Agreed. But such a sentiment brings to mind the real problem behind this Hail Mary of a playoff run: They aren’t going to fall short because of a lack of toughness or any sort of mental or emotional component. If they fail, which is likely, it’ll be because they simply don’t have the horses.
At 70-63, trailing the second AL wild-card team Oakland (75-58) by five games with Baltimore (71-61) and Cleveland (71-62) also in the way, the Yankees must put together the sort of monster run of which they’ve proven incapable all season long.
With Derek Jeter joining Curtis Granderson, Alex Rodriguez and Alfonso Soriano as recent roster additions, the Yankees are as whole as they’re going to get in 2013. They’re obviously better than they were earlier in the season, when they used smoke and mirrors to jump out to a fast start and then stay afloat for a while. Nevertheless, you wouldn’t look at this roster and think, “Playoff team.” Not when there’s so much ground to cover, and not when the Yankees’ starting rotation has turned into a liability.

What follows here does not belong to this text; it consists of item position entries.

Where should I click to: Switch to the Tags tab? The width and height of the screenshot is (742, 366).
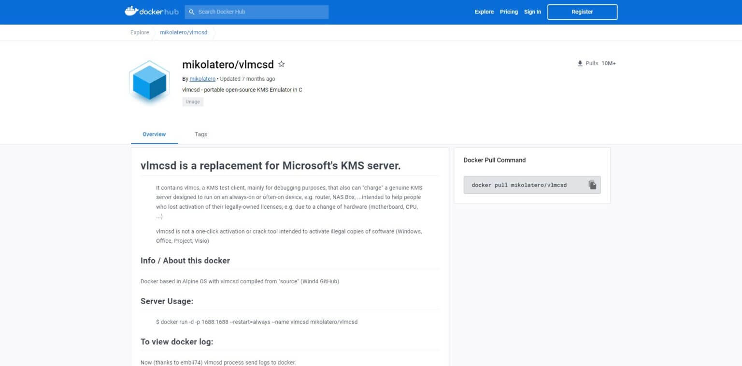click(200, 134)
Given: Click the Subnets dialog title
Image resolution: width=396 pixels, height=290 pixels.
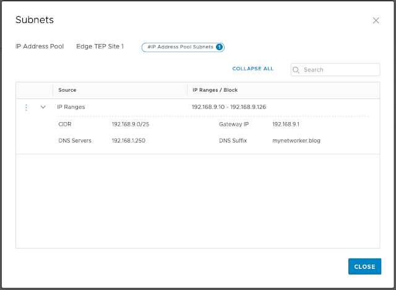Looking at the screenshot, I should coord(35,20).
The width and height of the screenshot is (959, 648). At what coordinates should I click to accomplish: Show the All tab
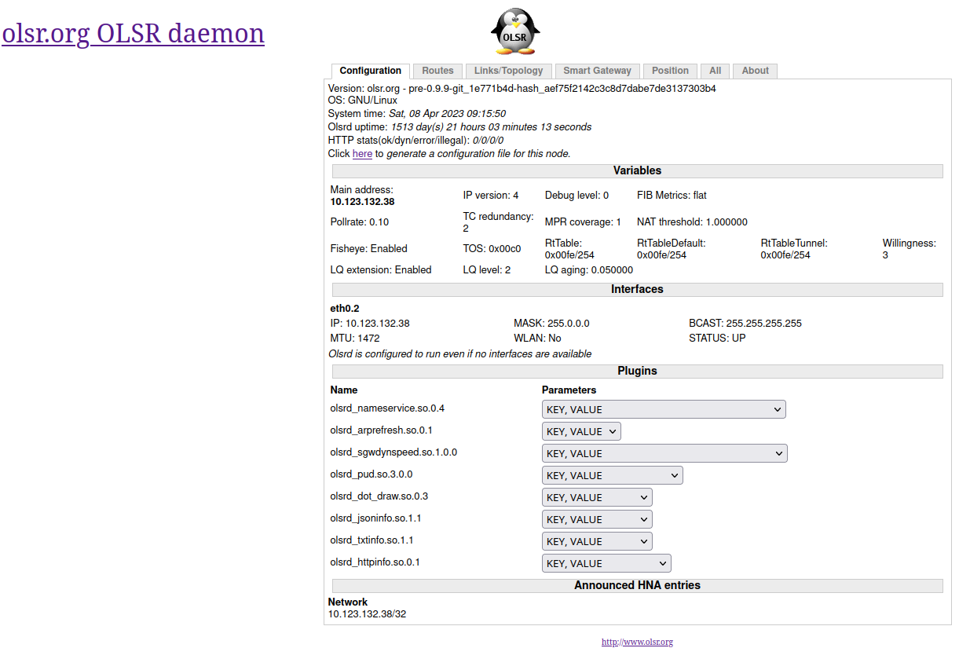tap(715, 71)
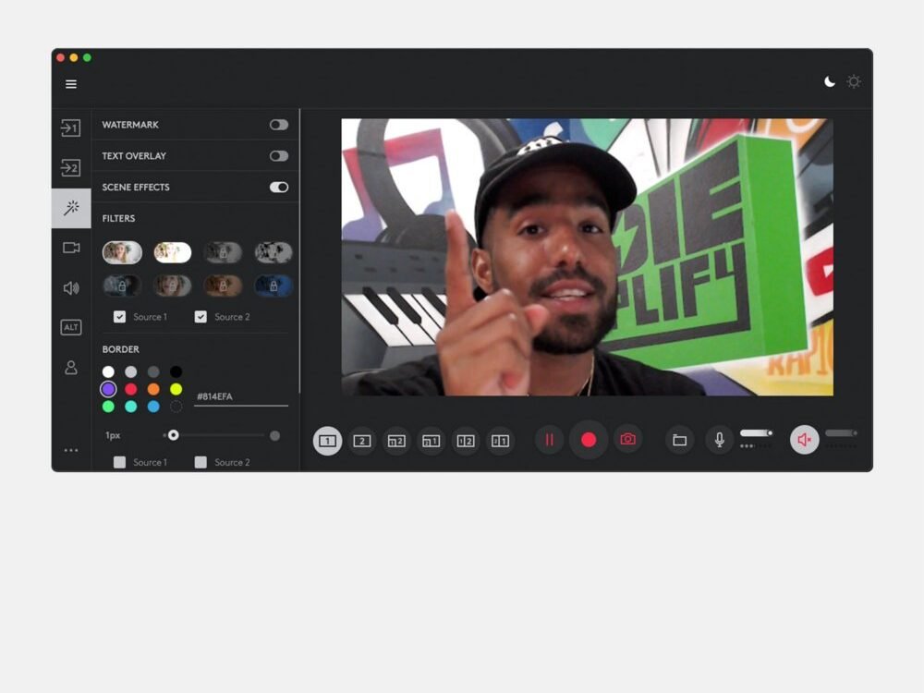Open the Source 1 settings tab
Image resolution: width=924 pixels, height=693 pixels.
[x=71, y=128]
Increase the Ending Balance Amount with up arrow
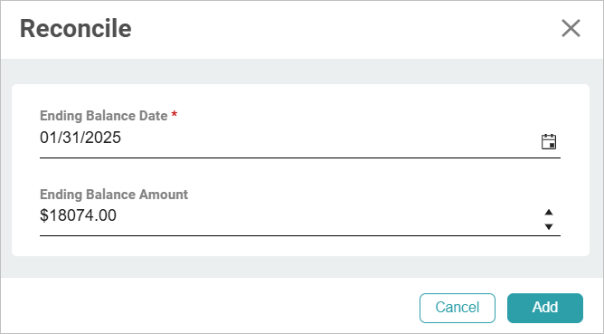 [x=549, y=212]
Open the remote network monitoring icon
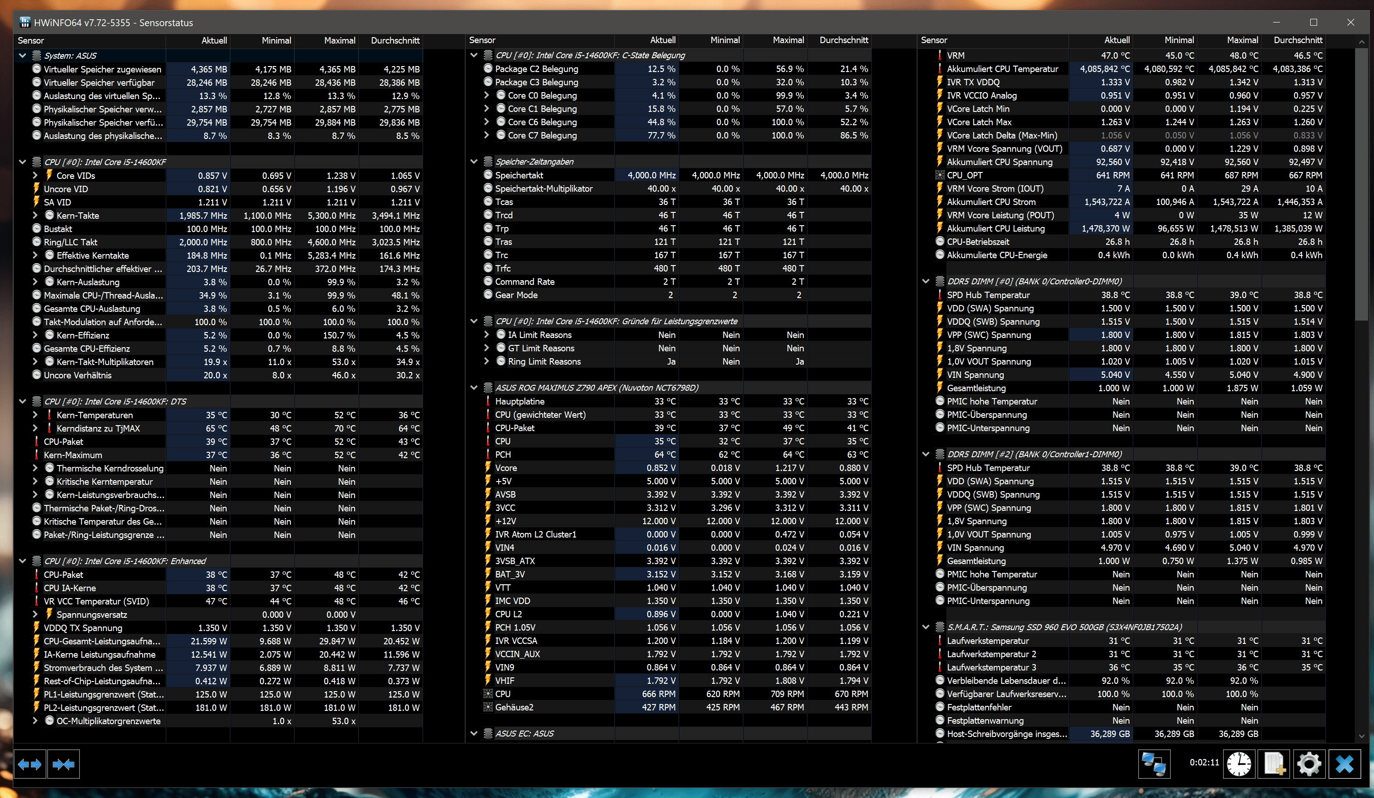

Late Wednesday night, after Hiroki Kuroda got clobbered for the third straight time, Joe Girardi was asked whether his team can land a playoff berth without stellar starting pitching, particularly from struggling rotation leaders Kuroda and Sabathia.
“It’s going to make it very, very hard,” Girardi said.
“He’s right,” Sabathia said. “It’s going to take me and [Kuroda] and everybody else to pitch well. We have to start doing that.”
Granderson, A-Rod and Soriano all have performed about as well as the Yankees could have reasonably hoped; Jeter still appears creaky three games into his third stint of the season. Overall, the Yankees are 16-15 since acquiring Soriano from the Cubs, 14-12 since activating Granderson (for the second time) and 13-10 since activating A-Rod.
The trio has undisputedly helped the Yankees; remember, they seemed headed for sub-.500 territory not long ago. However, the returning All-Stars haven’t been able to sufficiently cover for the many other weaknesses that would enable the Yankees to vault quickly back into a postseason spot.
That the Yankees can discuss the race at all at this juncture is testimony to their perseverance. Girardi, an impending free agent, has earned an extension and a raise by virtue of the work he’s done, pushing, prodding and maneuvering to keep the club ahead of a very bad offseason, an even worse spring training and a first half highlighted by setbacks and new injuries. The players, by and large, have exhibited impressive professionalism when they could have given in to the slew of misfortune.
Attitude can get you only so far, though. These Yankees know what’s required to accomplish their goal. Unfortunately for them, there’s a wide gulf between knowing and doing.